Being active during pregnancy
1. How much is enough
To get the most health benefits, a good goal is at least half an hour of moderate-intensity physical activity on most, preferably, all days. You do not have to do it all at once. Your exercise can be spread over the day, in ten-minute blocks. Try three ten minute walks, or two fifteen-minute periods of activity.
2. What does moderate-intensity activity mean
Moderate-intensity means you are exercising at a comfortable pace. A good guideline is the ’talk test’ — you should be able to easily hold a conversation without being short of breath.
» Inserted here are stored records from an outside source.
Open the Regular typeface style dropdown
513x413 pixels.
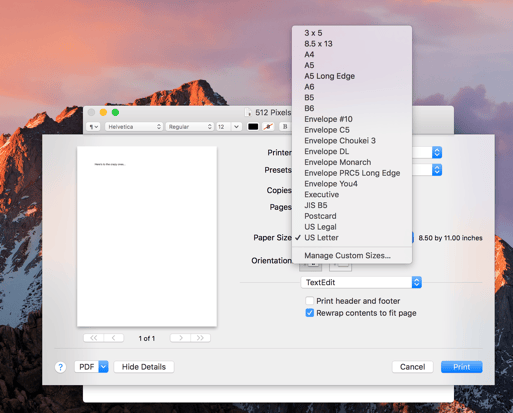tap(189, 127)
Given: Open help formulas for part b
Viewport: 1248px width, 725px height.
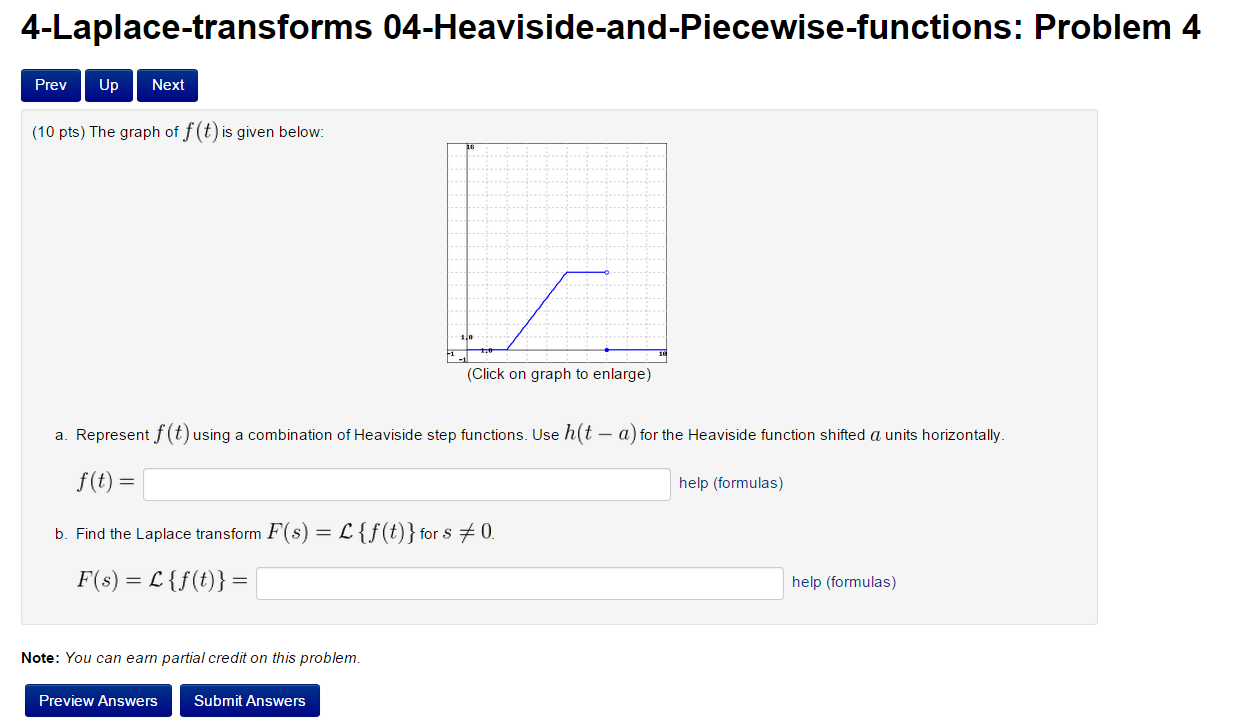Looking at the screenshot, I should pyautogui.click(x=843, y=582).
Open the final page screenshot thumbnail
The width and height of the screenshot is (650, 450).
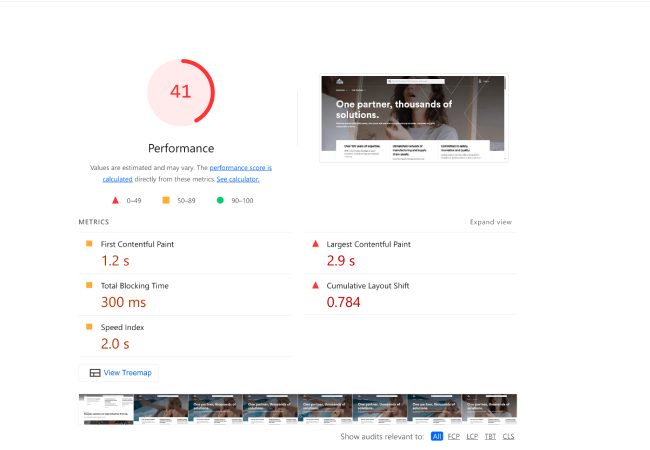[412, 118]
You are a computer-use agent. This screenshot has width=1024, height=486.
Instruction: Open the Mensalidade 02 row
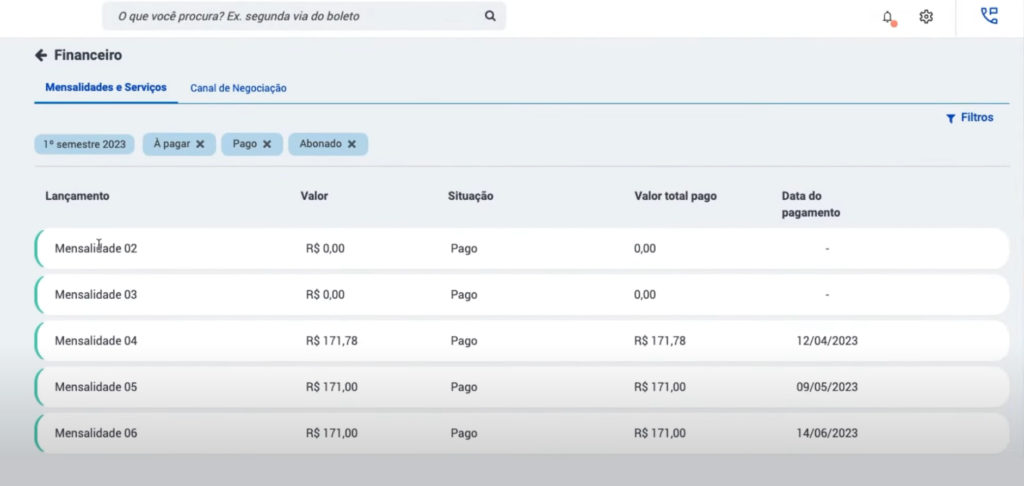(x=96, y=248)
3. Benefits of being active include:
- Less lower back pain
- minimal nausea
- Less heartburn
- Lower stress levels
- More energy
- Better bowel habits better sleep
- Being more relaxed
- Less anxiety
4. What are some activities that I can do
Many activities are safe during pregnancy including:
- Cycling on an exercise bike
- Yoga or Pilates
- Low-impact aerobics, like water
- Light resistance gym program
Classes that specially cater to pregnant women may be more suited to your needs and body changes during your pregnancy. They can adapt exercises for you, such as having you lie on your side as you exercise rather than on your back, which is not advised throughout your pregnancy.
Remember that incidental activity counts too! This is physical activity that builds up as part of everyday activities. Try to:
- Use the stairs instead of the lift
- Park your car further away from the shops
- Get off the train or bus one stop early and walk home
- Be active around the house or garden
Most activities are safe, as long as you:
- Take things easy
- Stop when you are tired
- Drink plenty of water
- Wear suitable clothing
- Do not become overheated
- Stop the activity if you experience any pain that doesn’t settle quickly.
- Excessive stretching — Your ligaments can be softened by the hormonal changes during pregnancy.
- Be careful with side kicks in aqua-aerobics and swimming breaststroke.
- High impact activities or contact sports — These include running, surfing, water skiing, trampolining, gymnastics, netball, touch football or squash.
- Activities that may limit your oxygen supply— two examples are scuba diving and mountain climbing.
6. How can I keep motivated
- Plan to do an exercise class each week or to walk with a friend.
- Do exercises that you enjoy.
- Remind yourself of how good you feel when you do and after you are active.
- Remember the benefits of being active during pregnancy.
7. When to stop physical activity
If you experience any of the following symptoms during or after physical activity stop and talk to your doctor:
- Vaginal bleeding
- Dizziness or unusual shortness of breath
- A headache
- Decreased fetal movements
- Sudden swelling of ankles, hands and face.